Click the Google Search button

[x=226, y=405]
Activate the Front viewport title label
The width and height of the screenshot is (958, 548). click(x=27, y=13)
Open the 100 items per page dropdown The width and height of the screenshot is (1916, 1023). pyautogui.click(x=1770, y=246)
---
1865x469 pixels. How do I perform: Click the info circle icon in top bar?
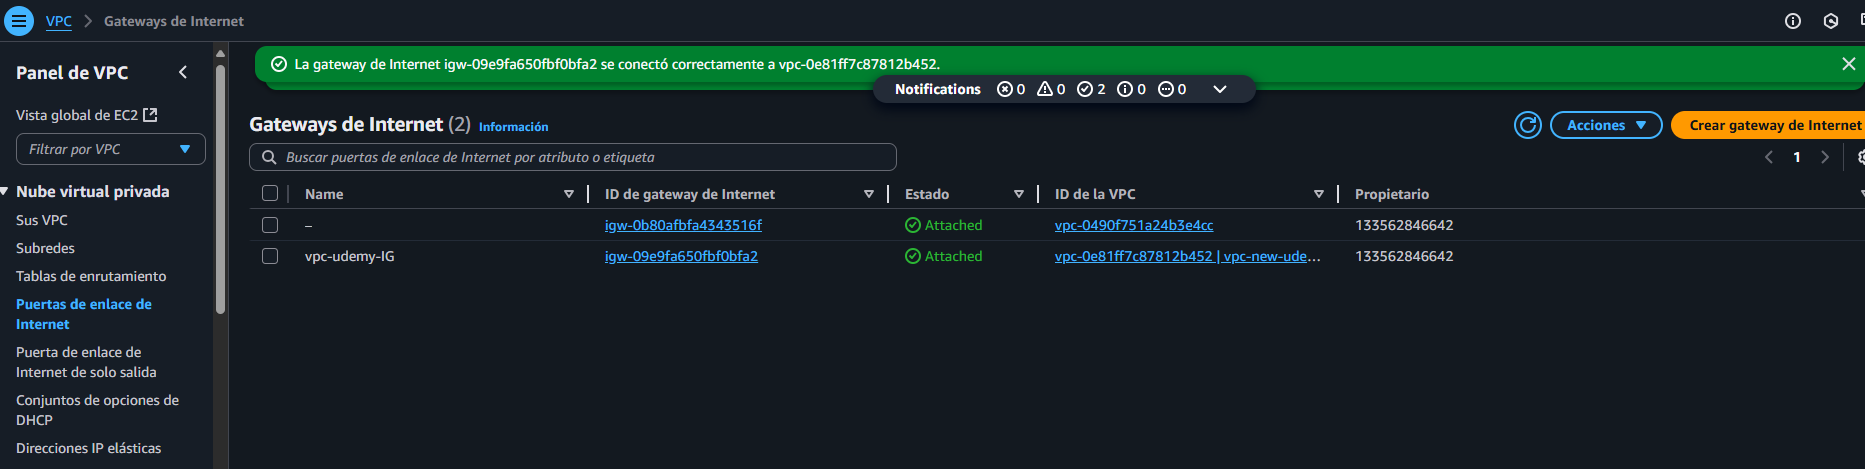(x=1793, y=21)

* ACTIVITY
Copy out each line of the data above, exactly, if it lies between the line holding "Click the Google Search button" and the line holding "Open the 100", inclusive; copy no other line.

* COMPLETED EXERCISE
Click the Google Search button

[x=226, y=405]
Activate the Front viewport title label
The width and height of the screenshot is (958, 548). click(x=27, y=13)
Open the 100 items per page dropdown The width and height of the screenshot is (1916, 1023). pyautogui.click(x=1770, y=246)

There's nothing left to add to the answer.